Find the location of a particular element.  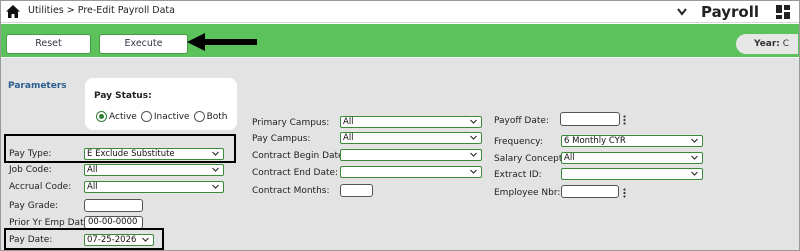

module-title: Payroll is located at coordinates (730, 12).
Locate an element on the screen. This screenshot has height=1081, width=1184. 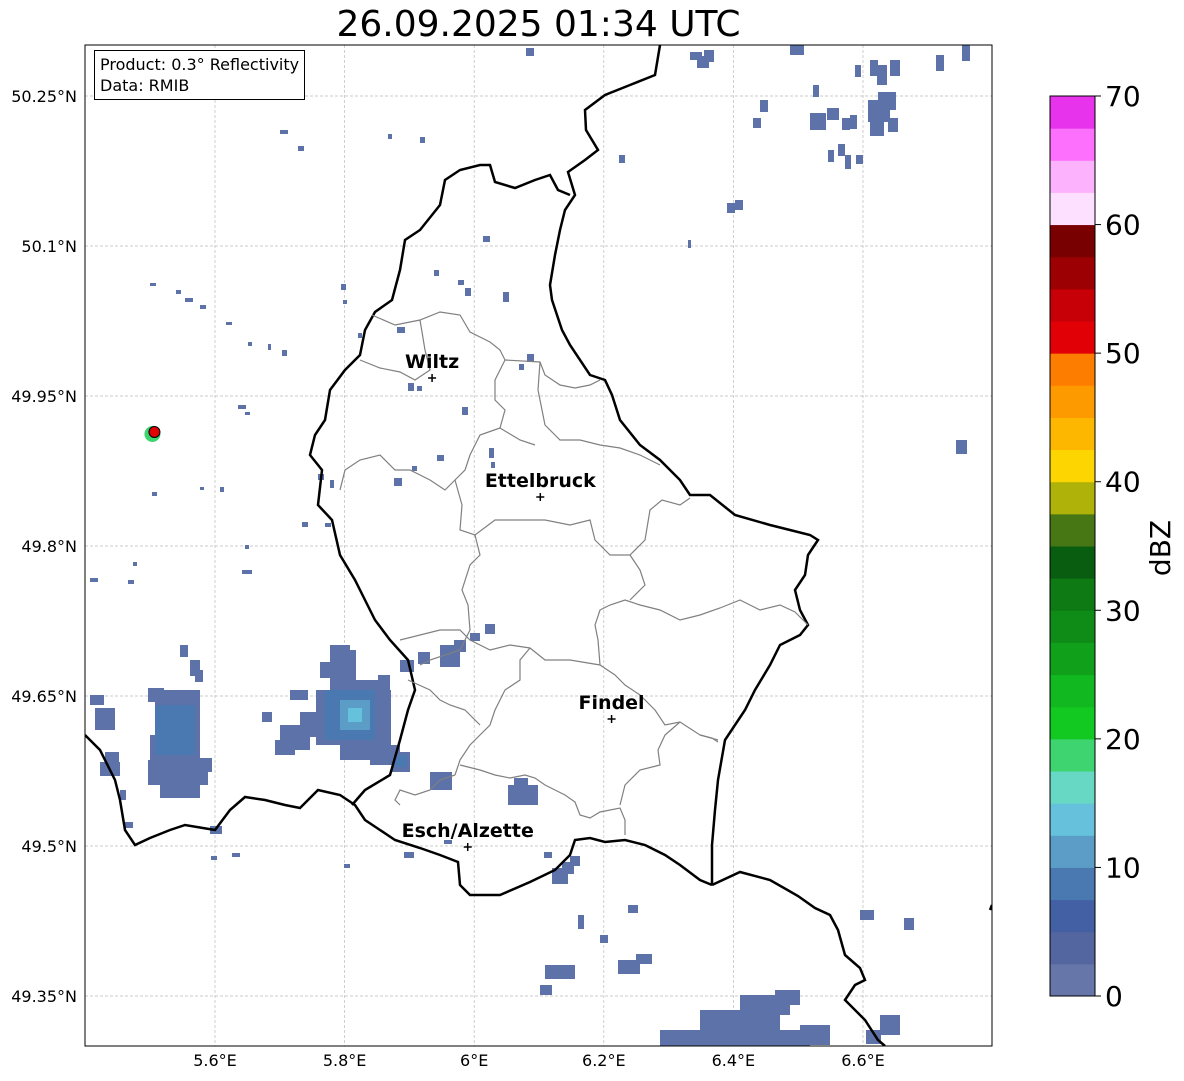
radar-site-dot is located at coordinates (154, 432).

=-=-=-=-=

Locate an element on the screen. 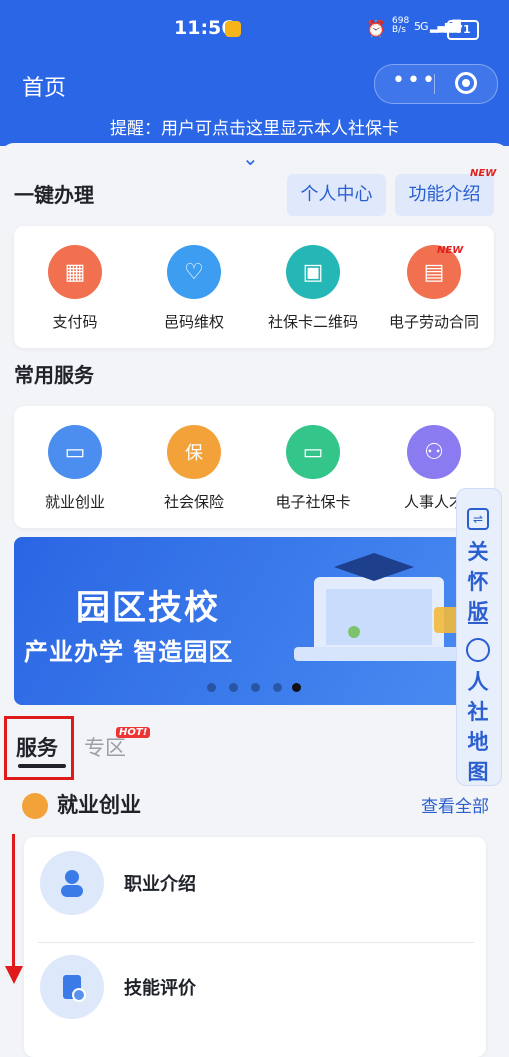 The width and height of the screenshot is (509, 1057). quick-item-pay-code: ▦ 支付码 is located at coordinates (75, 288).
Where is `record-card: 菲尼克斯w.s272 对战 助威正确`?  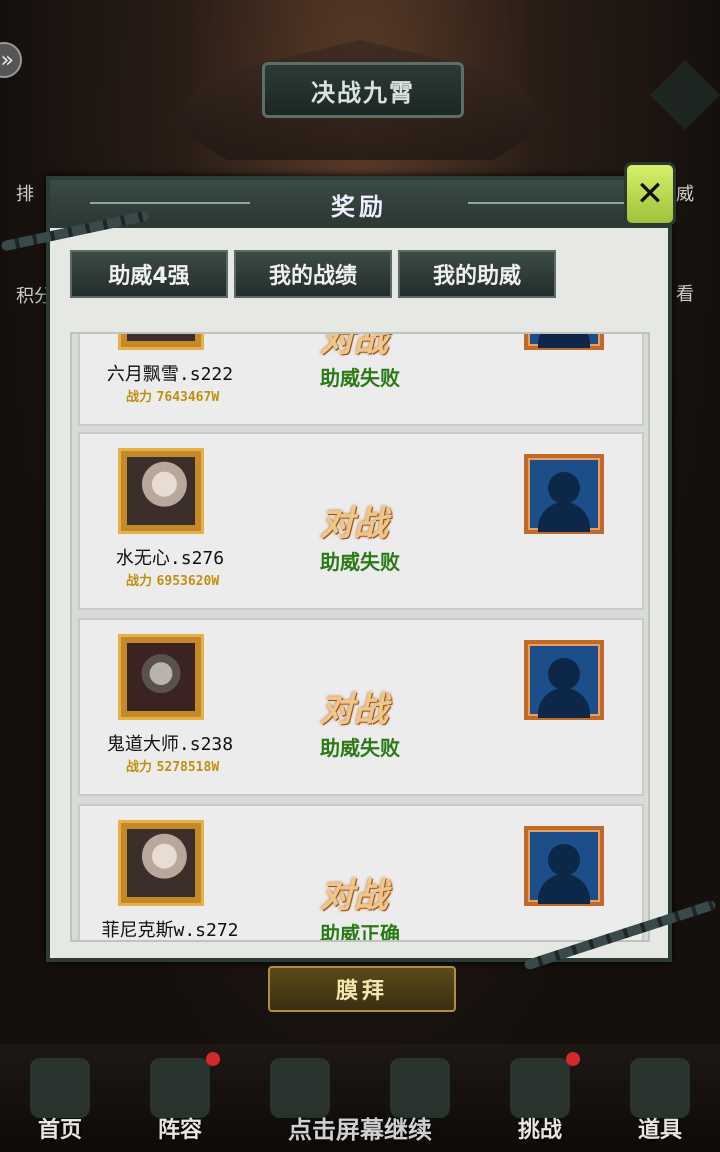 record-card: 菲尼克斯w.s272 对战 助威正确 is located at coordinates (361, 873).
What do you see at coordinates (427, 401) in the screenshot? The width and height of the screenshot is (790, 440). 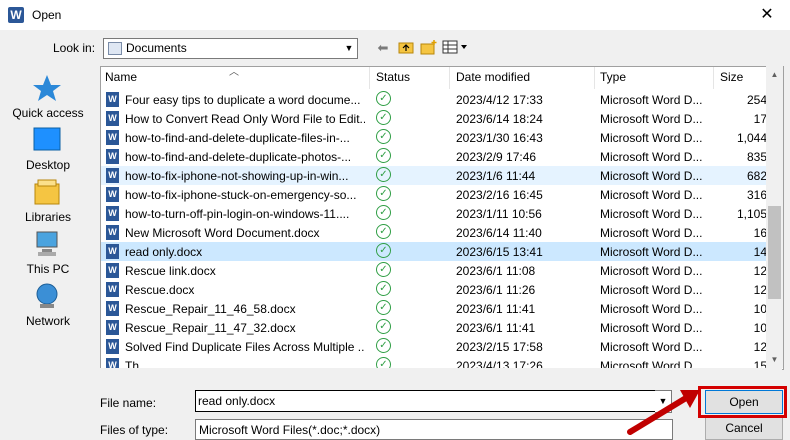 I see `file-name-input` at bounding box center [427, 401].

=-=-=-=-=

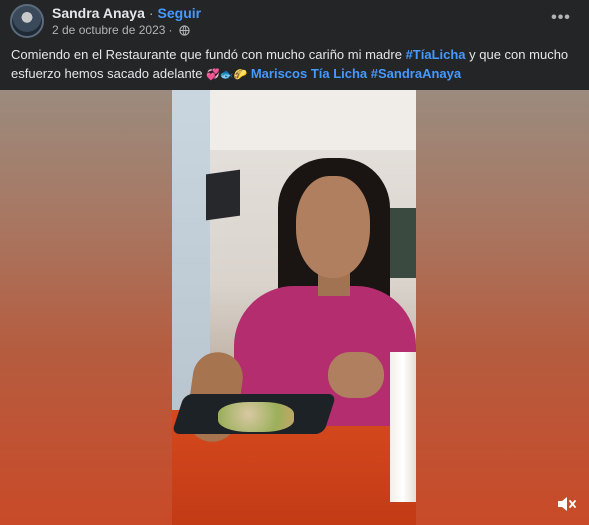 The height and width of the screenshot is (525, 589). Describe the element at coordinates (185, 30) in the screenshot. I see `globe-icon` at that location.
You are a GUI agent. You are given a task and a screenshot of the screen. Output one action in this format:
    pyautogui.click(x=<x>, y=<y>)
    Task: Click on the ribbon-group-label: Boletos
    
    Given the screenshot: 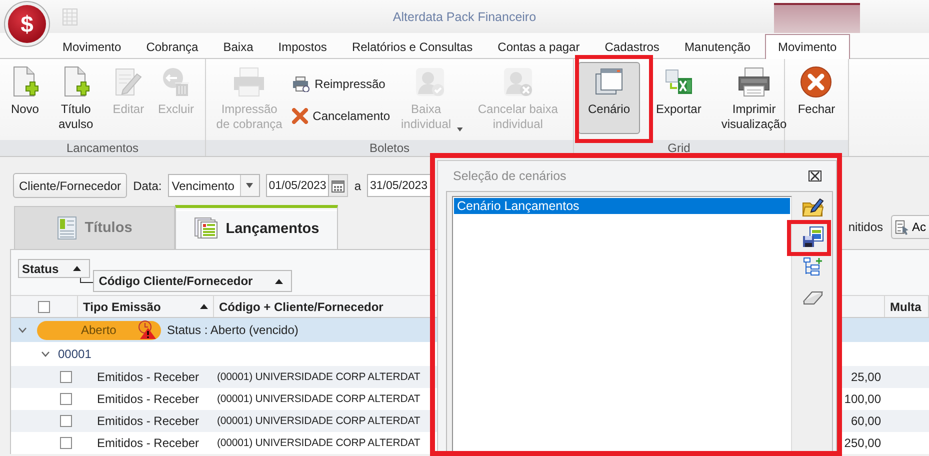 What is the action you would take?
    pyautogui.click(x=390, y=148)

=-=-=-=-=

### WHAT IS EXPECTED
Please reproduce the stretch of the records from the line that contains "Locate an element on the screen. This" through the line that contains "radar-site-dot is located", leaving the pictures out of your answer.

### OUTPUT FOR THIS TASK
Locate an element on the screen. This screenshot has height=1081, width=1184. 
radar-site-dot is located at coordinates (154, 432).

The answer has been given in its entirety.